The invaluable IntLawGrrls blog features a great guest post from Gay McDougall, who is by no means an idiot, but who does proudly work for the UN, as its Independent Expert on Minority Issues. Her work takes her all over the world, to every country where minority populations face issues of discrimination and disadvantage.

McDougall is an American, and her country should be proud to have one of its own helping to uphold the rights of millions of human beings worldwide. Unfortunately, she has apparently not always had such a warm reception here in the U.S.:

An example: The U.N. Special Rapporteur on Housing and I intervened a while back when the City of New Orleans revealed a post-Hurricane Katrina plan to tear down much of the its remaining public housing. Our assessment was that to do that would violate the right to adequate housing that is guaranteed without discrimination by the Universal Declaration of Human Rights. The local response? New Orleans’ daily newspaper, the Times-Picayune, accused me of being a meddling outsider “idiot from the U.N.”

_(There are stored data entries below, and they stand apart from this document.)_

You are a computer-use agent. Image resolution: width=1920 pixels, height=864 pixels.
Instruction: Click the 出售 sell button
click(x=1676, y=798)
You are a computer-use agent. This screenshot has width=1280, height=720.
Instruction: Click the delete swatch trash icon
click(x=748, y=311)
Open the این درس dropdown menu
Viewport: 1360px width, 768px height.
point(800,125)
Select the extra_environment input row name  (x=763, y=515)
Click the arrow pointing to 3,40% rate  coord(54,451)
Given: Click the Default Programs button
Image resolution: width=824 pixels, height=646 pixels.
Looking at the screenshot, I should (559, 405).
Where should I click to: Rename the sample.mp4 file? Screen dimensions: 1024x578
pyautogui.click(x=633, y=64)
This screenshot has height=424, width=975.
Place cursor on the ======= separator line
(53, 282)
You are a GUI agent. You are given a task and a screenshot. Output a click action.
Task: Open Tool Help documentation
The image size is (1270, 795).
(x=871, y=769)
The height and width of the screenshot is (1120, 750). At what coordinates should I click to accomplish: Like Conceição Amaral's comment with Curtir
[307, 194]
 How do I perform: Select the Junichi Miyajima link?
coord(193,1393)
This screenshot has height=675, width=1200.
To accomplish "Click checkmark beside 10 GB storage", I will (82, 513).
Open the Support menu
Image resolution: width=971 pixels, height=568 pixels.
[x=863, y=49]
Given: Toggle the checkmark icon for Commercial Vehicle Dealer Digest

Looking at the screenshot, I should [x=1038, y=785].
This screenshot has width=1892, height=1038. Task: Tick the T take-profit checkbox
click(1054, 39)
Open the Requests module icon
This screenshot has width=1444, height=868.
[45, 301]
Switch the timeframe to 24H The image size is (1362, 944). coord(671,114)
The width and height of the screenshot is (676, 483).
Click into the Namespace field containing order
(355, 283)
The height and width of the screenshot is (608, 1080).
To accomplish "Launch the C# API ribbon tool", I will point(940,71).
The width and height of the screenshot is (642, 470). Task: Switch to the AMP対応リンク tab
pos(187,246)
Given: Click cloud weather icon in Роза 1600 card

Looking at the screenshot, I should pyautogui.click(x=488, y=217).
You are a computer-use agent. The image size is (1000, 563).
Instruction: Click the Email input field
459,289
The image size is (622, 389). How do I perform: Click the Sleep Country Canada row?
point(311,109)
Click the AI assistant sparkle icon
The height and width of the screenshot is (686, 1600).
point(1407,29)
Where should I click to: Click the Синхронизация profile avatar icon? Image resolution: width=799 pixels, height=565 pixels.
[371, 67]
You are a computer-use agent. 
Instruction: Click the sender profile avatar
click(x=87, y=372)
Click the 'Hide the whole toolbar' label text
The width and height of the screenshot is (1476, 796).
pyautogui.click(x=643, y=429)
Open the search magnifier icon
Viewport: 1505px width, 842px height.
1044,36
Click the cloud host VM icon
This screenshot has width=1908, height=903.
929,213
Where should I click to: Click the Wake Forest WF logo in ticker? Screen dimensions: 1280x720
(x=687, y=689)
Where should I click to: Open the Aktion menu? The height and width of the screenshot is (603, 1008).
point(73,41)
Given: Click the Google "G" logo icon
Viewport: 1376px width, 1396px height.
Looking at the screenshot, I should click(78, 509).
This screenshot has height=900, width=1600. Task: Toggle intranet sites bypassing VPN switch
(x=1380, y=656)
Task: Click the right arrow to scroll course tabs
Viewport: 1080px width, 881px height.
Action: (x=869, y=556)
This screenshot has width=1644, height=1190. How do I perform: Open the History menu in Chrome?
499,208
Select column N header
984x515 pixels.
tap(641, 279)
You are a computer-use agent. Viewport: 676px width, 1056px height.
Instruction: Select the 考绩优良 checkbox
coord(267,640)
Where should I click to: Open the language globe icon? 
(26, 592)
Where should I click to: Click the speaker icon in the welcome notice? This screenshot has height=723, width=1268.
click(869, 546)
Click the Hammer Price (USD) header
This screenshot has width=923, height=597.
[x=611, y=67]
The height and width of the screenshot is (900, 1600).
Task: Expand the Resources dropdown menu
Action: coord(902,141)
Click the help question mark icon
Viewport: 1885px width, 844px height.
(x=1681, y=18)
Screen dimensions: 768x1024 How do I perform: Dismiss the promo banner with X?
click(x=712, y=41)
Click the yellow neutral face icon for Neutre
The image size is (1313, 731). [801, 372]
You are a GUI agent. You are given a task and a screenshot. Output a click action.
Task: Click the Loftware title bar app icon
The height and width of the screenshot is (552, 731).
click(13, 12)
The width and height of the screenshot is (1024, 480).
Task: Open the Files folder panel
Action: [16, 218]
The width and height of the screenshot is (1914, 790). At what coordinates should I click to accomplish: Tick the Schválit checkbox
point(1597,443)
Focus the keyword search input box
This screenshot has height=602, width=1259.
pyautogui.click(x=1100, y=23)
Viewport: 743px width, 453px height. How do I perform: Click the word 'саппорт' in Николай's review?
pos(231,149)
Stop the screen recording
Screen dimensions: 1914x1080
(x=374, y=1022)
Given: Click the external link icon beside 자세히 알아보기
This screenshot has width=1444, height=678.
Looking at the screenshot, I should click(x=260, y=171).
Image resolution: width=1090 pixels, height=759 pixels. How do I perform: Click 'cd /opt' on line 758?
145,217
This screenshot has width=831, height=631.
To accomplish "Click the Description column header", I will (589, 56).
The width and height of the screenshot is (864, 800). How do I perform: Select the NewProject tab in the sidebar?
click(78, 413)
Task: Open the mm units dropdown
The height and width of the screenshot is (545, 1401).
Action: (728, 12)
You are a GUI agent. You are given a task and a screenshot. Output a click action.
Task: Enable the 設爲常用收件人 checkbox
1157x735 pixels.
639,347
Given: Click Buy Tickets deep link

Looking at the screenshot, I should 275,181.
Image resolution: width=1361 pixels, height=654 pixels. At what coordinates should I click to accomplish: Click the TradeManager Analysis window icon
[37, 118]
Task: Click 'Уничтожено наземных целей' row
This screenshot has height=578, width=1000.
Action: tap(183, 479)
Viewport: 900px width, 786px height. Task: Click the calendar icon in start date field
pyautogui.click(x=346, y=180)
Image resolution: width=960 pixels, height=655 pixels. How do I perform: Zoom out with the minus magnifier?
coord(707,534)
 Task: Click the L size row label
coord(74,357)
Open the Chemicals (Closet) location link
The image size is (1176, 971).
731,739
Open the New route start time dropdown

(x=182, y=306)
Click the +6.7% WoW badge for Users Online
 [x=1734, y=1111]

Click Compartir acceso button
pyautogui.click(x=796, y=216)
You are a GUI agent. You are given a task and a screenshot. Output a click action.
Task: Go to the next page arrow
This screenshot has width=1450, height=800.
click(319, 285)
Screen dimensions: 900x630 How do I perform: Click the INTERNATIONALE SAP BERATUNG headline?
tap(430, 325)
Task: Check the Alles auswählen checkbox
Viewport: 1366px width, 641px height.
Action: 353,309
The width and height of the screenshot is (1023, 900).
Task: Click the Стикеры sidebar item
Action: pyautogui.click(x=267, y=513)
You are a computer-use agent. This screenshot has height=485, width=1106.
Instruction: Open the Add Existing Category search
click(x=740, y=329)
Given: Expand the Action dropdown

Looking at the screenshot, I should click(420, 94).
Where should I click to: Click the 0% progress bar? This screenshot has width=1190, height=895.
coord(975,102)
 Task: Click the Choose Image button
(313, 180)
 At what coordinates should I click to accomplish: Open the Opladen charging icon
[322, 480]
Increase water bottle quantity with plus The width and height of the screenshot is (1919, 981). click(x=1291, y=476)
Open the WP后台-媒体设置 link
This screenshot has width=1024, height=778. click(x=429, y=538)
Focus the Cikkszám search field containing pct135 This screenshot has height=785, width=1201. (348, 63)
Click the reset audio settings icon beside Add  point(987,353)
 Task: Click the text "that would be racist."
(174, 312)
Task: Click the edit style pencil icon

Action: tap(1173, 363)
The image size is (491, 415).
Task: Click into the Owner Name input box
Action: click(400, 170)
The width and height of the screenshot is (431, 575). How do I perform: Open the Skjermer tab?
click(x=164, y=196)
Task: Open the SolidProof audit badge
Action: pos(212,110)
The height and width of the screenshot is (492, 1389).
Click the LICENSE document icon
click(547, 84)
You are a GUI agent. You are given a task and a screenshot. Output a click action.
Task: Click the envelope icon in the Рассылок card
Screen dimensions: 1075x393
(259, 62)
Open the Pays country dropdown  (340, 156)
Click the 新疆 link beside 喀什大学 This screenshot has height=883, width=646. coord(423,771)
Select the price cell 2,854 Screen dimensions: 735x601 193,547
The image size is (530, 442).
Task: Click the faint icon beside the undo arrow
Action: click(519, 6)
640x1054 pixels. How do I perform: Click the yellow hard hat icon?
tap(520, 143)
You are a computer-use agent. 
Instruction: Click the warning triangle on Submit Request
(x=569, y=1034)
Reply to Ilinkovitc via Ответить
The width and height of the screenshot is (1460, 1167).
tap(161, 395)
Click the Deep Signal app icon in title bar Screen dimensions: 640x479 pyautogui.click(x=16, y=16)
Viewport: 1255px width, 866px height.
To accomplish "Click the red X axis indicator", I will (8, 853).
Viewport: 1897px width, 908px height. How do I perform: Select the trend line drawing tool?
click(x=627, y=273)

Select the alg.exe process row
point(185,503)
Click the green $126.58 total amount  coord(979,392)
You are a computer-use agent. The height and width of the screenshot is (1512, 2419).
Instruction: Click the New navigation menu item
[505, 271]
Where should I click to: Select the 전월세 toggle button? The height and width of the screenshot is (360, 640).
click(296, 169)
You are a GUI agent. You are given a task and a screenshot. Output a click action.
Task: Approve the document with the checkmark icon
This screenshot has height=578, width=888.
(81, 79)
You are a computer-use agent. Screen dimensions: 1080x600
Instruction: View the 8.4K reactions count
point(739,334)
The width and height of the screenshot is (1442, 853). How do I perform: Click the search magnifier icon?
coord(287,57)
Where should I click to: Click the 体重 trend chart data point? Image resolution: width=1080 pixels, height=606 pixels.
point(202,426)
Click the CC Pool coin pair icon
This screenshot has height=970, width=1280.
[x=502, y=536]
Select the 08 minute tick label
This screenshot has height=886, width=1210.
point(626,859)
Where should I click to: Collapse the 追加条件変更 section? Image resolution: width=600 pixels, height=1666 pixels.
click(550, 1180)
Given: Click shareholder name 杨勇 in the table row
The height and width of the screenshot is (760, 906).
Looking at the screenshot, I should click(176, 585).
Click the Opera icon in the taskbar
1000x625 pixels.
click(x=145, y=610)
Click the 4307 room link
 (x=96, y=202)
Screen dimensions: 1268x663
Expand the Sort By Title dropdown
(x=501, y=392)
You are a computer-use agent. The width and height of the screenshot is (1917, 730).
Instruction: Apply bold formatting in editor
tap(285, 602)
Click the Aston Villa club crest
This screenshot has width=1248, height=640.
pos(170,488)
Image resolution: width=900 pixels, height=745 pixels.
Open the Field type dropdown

That response is nothing short of despicable. Being part of the UN does not mean we are better than it. Even anti-UN types often (rightly) decry, for example, the abused rights of Uighurs in China; they should respect the part of McDougall’s mandate that brings her closer to home as much as they do the part that sends her to more overtly oppressive countries like China.  With a little more attention to the rights of the U.S.’s own minority populations, she would not have to do nearly as much of what too many American voices call “meddling.”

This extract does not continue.